Stated exercise:
Extend the R tutorial on building an SQLite airports table, starting right after its final sentence.

Source extract:
┏━━

Observe that we added the pipe operator “%>%” to the end of each row, removed “dfnode” as the first argument in each function, and made it into one single assignment statement “dfnode <- …”. You will find piping to be a very natural way to think about data wrangling.

Create the Airports Table in the Database

Review the tutorial “Introduction to Databases” before this next step. Add the following function to your script.

createAirportsTable <- function(){
  # Get a sample of the data we want to add
  countrycode = "AG" # We know this works
  airports <- getCountryAirports(countrycode)
  # Open an SQLite connection using the filename shown
conn <- dbConnect(RSQLite::SQLite(),"data/sandboxdata.db")
# First delete the table if it already exists 
if (dbExistsTable(conn,"airports")) dbRemoveTable(conn,"airports")
# Create a blank table called "airports" using the columns of the airports data frame.
dbCreateTable(conn,"airports",airports)
# (We will not use the data from our data frame, only the column information)
# Prove that the table was created
print(dbListTables(conn))
# Close the connection.
dbDisconnect(conn)
}

Execute your script and then enter “createAirportsTable()” in the console window. The new table should be listed.

The “airports” table is new. The “mtcars” table was created in the earlier tutorial on databases.

Append Airports Data to the Airports Table

We will be looping over each country, extracting the airports for that country and then appending them to the airports database table. For that purpose we create a function to append data for a single country code.

appendCountryAirports <- function(countrycode) {
  airports <- getCountryAirports(countrycode)
  # Open an SQLite connection using the filename shown
  conn <- dbConnect(RSQLite::SQLite(),"data/sandboxdata.db")
  # Append the data to the airports table
  dbAppendTable(conn,"airports",airports)
  # Close the connection.
  dbDisconnect(conn)
}

Repeat the Process: Build a Country Codes Table

You’ve seen the basic process now. We will repeat our steps to extract a list of country codes from the Global Gazetter page. The main difference here is that page contained two tables marked by <table></table> tags and the data we want is in the second table. Look for how we select just that table. The data wrangling portion is a little different here because the table was formatted in an “untidy” way: instead of three columns we had to reform it into one long column.

┗━━

Supplied information:
┏━━

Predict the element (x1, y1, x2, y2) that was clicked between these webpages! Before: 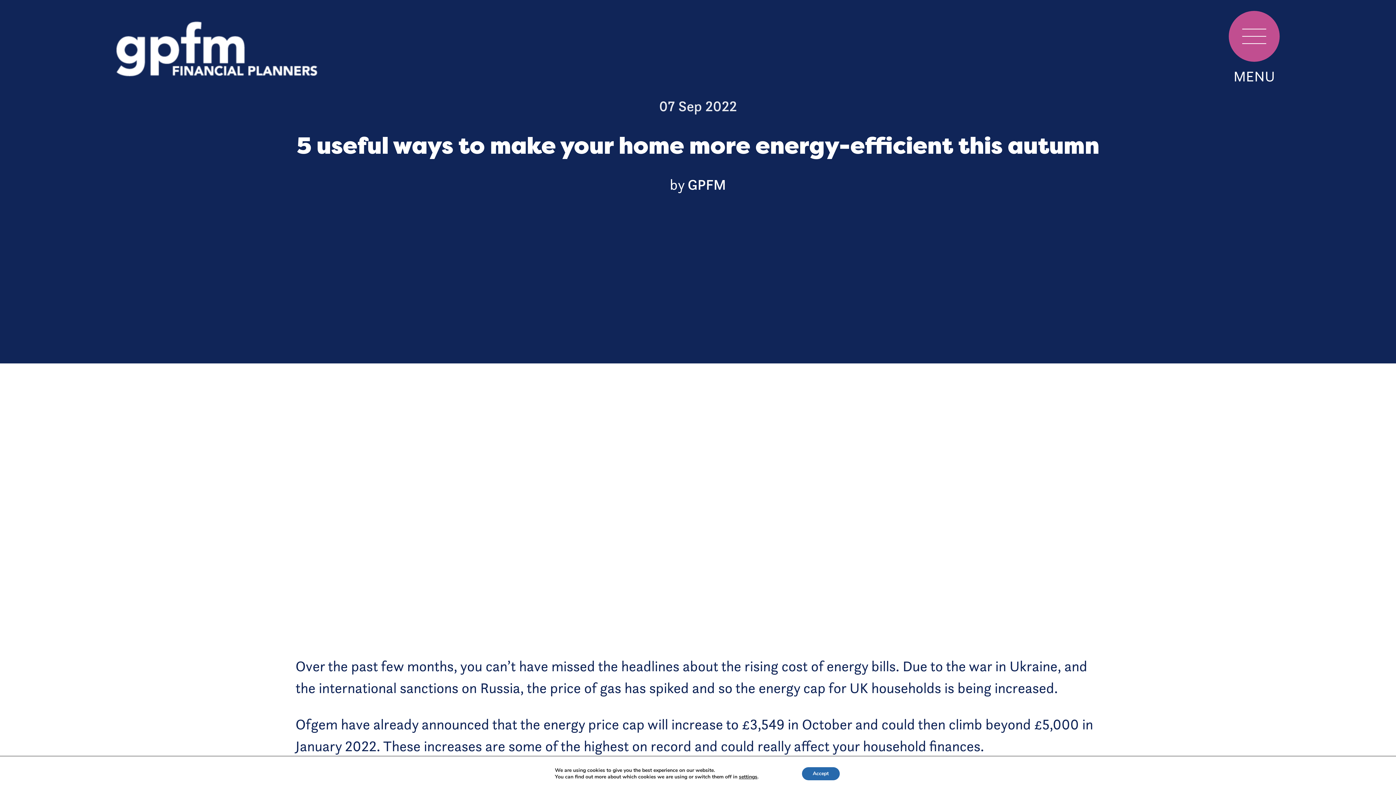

┗━━
┏━━

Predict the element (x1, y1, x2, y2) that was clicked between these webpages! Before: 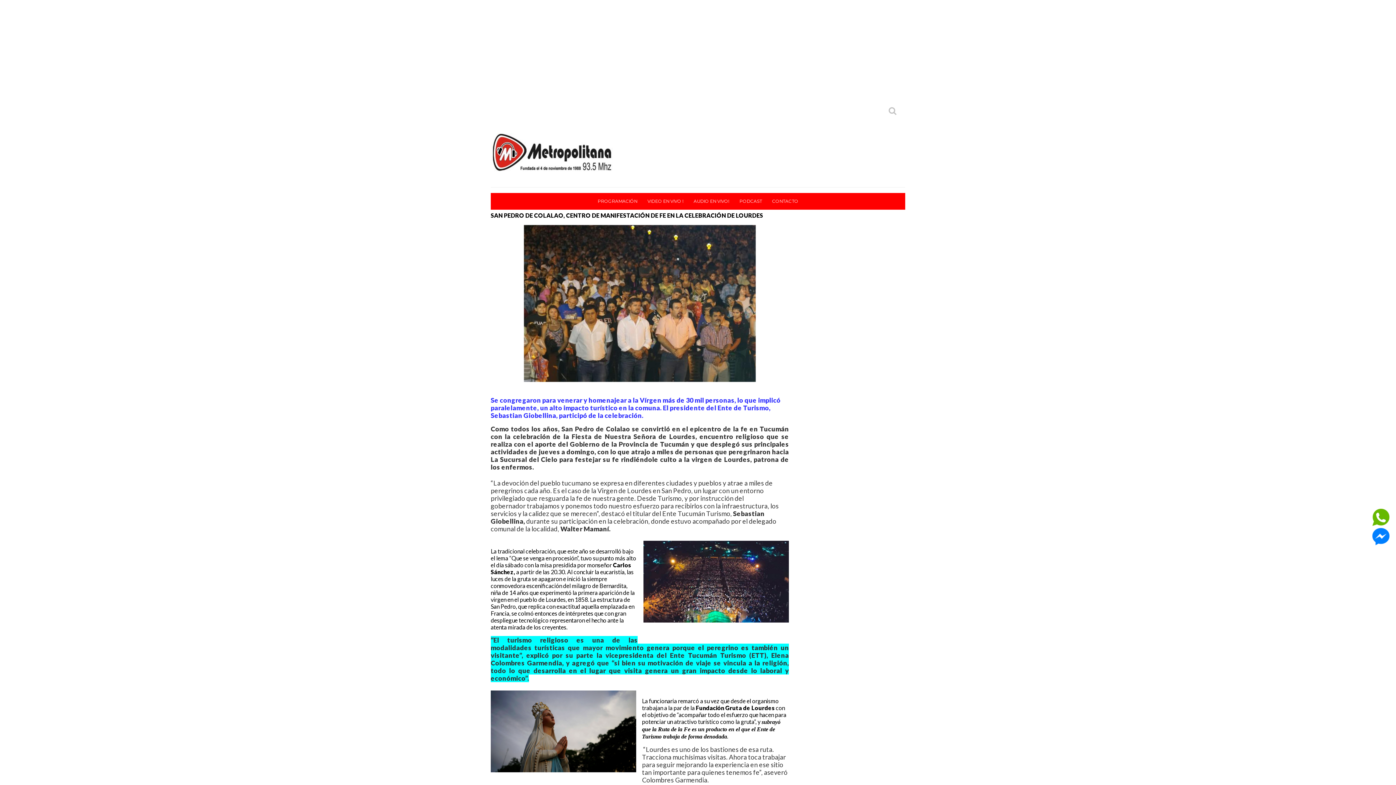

┗━━

Answer below:
buildCountryCodesTable <- function(){
  url <- "https://www.fallingrain.com/world/"
  worldpage <- read_html(url)
  # Find all occurrence of a table node on the page
  tablenodes <- html_nodes(worldpage,"table")
  # Use just the second table
  tablenode <- tablenodes[2]
  # Convert to a tibble, actually a list of tibbles: extract the first one
  dfnode <- html_table(tablenode) [[1]]

  # Treat each column as a separate data frame and bind the rows together into a single column
  df1 <-  as.data.frame(dfnode$X1) %>% rename(country="dfnode$X1")
  df2 <- as.data.frame(dfnode$X2) %>% rename(country="dfnode$X2")
  df3 <- as.data.frame(dfnode$X3)  %>% rename(country="dfnode$X3")
  dfnodenew <- df1 %>% rbind(df2) %>% rbind(df3)
  
  # Split the column into country code and name
  dfnodenew$countrycode <-  str_sub(dfnodenew$country,start=1L,end=2L)
  dfnodenew$name <- str_sub(dfnodenew$country,start=4L,end=-1L)
  
  # Drop the country column and eliminate rows with NA countrycode
  dfnodenew <-dfnodenew %>%  select(-country) %>% filter(!is.na(countrycode))
  
  conn <- dbConnect(RSQLite::SQLite(),"data/sandboxdata.db")
  # First delete the table if it already exists 
  if (dbExistsTable(conn,"countrycodes")) dbRemoveTable(conn,"countrycodes")
  # Create a blank table called "countrycodes" using the columns of the dfnodenew data frame.
  dbCreateTable(conn,"countrycodes",dfnodenew)
  # Append the data we just extracted
  dbAppendTable(conn,"countrycodes",dfnodenew)
  # Prove that the table was created
  print(dbListTables(conn))
  # Close the connection.
  dbDisconnect(conn)
  
}

Execute your script and then enter “buildCountryCodesTable()” in the console window. The new table should be listed.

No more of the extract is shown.